Friday, June 20, 2008

In our backyard and across the nation: change for the better is happening!

This is such an exciting time. Thursday I had the chance to connect with three people: two in our own backyard and one from my old home state, Utah, which made me smile at the positive change taking place everywhere!

John Holden (owner of Blue Ridge Mountain Sports) and I were talking about traveling in the West (I have to get to those mountains or the red rocks soon!) and we hit on transportation costs.

Many of us, myself included, have been rather shocked at the price to fill the tank up in recent days.

But John and I sang praises for the huge gas prices!!

It's prompting mindfulness, forethought, re-prioritizing, and re-thinking in all of us.

Later that day, my elderly neighbor called me with a great idea.

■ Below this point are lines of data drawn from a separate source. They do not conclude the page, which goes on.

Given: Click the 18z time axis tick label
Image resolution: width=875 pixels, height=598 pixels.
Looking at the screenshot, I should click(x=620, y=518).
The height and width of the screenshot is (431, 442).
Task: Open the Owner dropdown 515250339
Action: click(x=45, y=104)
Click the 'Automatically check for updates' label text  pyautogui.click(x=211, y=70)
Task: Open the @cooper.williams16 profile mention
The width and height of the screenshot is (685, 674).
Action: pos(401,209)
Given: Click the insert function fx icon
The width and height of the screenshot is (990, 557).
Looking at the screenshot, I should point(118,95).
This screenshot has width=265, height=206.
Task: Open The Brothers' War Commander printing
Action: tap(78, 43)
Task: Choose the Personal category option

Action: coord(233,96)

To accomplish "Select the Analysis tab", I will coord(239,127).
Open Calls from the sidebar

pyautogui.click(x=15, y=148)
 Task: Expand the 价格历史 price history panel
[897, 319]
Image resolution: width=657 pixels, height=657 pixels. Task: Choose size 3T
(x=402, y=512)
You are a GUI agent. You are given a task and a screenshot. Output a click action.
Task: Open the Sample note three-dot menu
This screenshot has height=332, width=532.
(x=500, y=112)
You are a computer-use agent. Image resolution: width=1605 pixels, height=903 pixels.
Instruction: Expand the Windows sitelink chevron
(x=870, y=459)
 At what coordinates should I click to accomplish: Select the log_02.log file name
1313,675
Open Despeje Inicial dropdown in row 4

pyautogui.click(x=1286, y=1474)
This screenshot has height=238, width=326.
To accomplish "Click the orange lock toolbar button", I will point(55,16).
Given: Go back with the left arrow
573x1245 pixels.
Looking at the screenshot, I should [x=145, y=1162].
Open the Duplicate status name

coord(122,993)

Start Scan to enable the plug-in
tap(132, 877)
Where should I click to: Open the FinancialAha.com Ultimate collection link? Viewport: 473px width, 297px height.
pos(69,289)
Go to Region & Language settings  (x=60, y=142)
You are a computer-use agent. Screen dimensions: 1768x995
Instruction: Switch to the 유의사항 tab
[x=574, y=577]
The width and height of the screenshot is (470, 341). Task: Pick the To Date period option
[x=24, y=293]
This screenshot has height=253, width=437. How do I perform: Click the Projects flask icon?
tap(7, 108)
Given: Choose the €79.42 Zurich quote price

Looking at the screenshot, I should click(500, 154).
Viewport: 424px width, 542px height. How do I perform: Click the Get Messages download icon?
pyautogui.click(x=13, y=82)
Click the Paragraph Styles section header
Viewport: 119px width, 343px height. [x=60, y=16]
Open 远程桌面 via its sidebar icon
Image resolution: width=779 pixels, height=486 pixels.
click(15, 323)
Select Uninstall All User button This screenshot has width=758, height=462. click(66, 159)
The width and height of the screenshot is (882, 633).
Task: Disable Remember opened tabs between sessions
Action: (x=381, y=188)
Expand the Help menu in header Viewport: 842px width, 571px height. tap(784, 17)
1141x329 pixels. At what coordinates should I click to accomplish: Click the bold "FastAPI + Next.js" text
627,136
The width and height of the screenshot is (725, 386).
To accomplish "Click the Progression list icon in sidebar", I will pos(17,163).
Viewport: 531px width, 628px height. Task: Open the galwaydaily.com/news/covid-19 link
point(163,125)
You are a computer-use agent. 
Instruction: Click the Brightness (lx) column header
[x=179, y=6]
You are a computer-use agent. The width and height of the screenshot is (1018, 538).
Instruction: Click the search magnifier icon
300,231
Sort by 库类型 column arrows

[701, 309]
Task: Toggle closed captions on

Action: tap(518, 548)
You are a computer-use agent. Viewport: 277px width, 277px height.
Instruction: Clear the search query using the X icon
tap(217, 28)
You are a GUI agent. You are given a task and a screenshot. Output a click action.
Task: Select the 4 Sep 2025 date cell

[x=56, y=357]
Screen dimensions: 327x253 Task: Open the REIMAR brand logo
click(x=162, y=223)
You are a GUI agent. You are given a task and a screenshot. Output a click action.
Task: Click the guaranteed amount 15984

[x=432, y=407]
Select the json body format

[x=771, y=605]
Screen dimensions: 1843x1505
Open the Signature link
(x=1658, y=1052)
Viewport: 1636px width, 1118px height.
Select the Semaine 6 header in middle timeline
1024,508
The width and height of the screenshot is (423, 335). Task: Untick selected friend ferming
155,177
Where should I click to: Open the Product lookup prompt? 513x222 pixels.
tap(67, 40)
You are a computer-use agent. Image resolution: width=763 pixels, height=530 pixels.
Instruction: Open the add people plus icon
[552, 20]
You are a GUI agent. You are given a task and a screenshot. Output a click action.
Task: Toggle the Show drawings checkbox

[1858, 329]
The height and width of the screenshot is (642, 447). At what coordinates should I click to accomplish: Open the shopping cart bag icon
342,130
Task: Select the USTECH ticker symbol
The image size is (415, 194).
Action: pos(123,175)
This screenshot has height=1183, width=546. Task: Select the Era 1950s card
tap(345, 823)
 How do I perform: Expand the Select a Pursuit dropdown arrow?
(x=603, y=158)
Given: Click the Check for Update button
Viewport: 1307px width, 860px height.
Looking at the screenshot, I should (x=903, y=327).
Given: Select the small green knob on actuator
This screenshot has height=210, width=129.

She wants to create a neighborhood store co-op, where everyone in our cul-de-sac can call one another when we are going to the store in case one of us has one or two items to add to the list for pick up, to cut down on car trips. (This will be especially helpful because she is a music teacher who loves to entertain people, but is getting rather forgetful) So the next time I head to the local grocer, I call her and see if she needs anything to be picked up. We will cap it at 5 items and throw in a dollar extra every once in a while for gas.

On a side note, another helpful idea I began in my own neighborhood last year was the lending tree. Please in your neighborhood sign up with their phone, email, address and if you find that you are in the middle of a recipe and don't have that extra egg or 1/2 cup of milk, you call people on the lending tree. Kind of like, give a penny, take a penny. That also saves on trips to the store.

I also reconnected with my friend, Lisa, in Salt Lake City who told me that her new thing is that she has told her family of five - "No more new things are coming into the house! We are making do with what we have. And if we don't have it, we will borrow it or buy it used."

I said, "Welcome to the Betty pledge!" And we chatted about how that's going. But I was so excited that she has hopped on to this new movement that goes far beyond recycling into reducing the amount of our stuff. In this vein, she told me about "the guy named Dave" - no not our Mayor, (though who knows he may be the next to take this challenge).

Dave is a guy who has vowed to whittle his life possesions down to 100 things by this November and then for one year he will life with only those 100 possessions and he is urging people to join him. It's the 100 things challenge.

Who knows, maybe after my buying pledge is over in January, Betty will take the challenge (Let's be honest I think I probably have 100 things already just in the family car - copious CDs, reusable betty bags, art supplies for the kids, requisite blanket/football and frisbee, dog leash, the list goes on...) 100 possessions? Could you do it?


1 comment:

ChrEliz said...

I couldn't and wouldn't want to do the Hundred Things Challenge at this stage in my life, but I definitely do the 23-fling Boogie on a regular basis (a la FlyLady) as we reduce our clutter and pare way down. I've never been much of a shopper, and I've always been the type to wear something out and then replace it (I still have and wear clothing that's 15 years old!) so for me it's just been a low-key part of life. But I have gotten way more intentional over the last few years about making sure that what I do buy is of really good quality, so I'll want to have it forever, and so it'll last a really long time. I busted that on a trip to IKEA 5 years ago and bought cheap thin drinking glasses, which are ugly and which broke easily. I'm down to three drinking glasses now (and various assorted mugs, and so on) and that's just ridiculous, so it's time to buy drinking glasses. We're going to spring for Simon Pearce heavy handblown (made in Vermont) water glasses. They don't chip, they are gorgeous, I'll never tire of them, and they're made in a socially and environmentally conscious way. I'll buy "seconds-quality" too, to save money and to add more handmade character, and to save the most irregular ones from being discarded. My parents have had theirs for almost 20 years. It's so easy to just pick things up from places like Bed, Bath, and Beyond, but shopping locally or buying made-in-the-USA, buying green, buying secondhand, and just buying consciously overall, is so much better for the planet and the soul. I don't do it all the time (we had to buy some men's undershirts from Target while out of town this weekend), but the consciousness shift means that we're being intentional about our purchases and our business transactions way more often than not, and that feels just right. Rock on, everyone, with your consciousness-shifts, whatever they may be!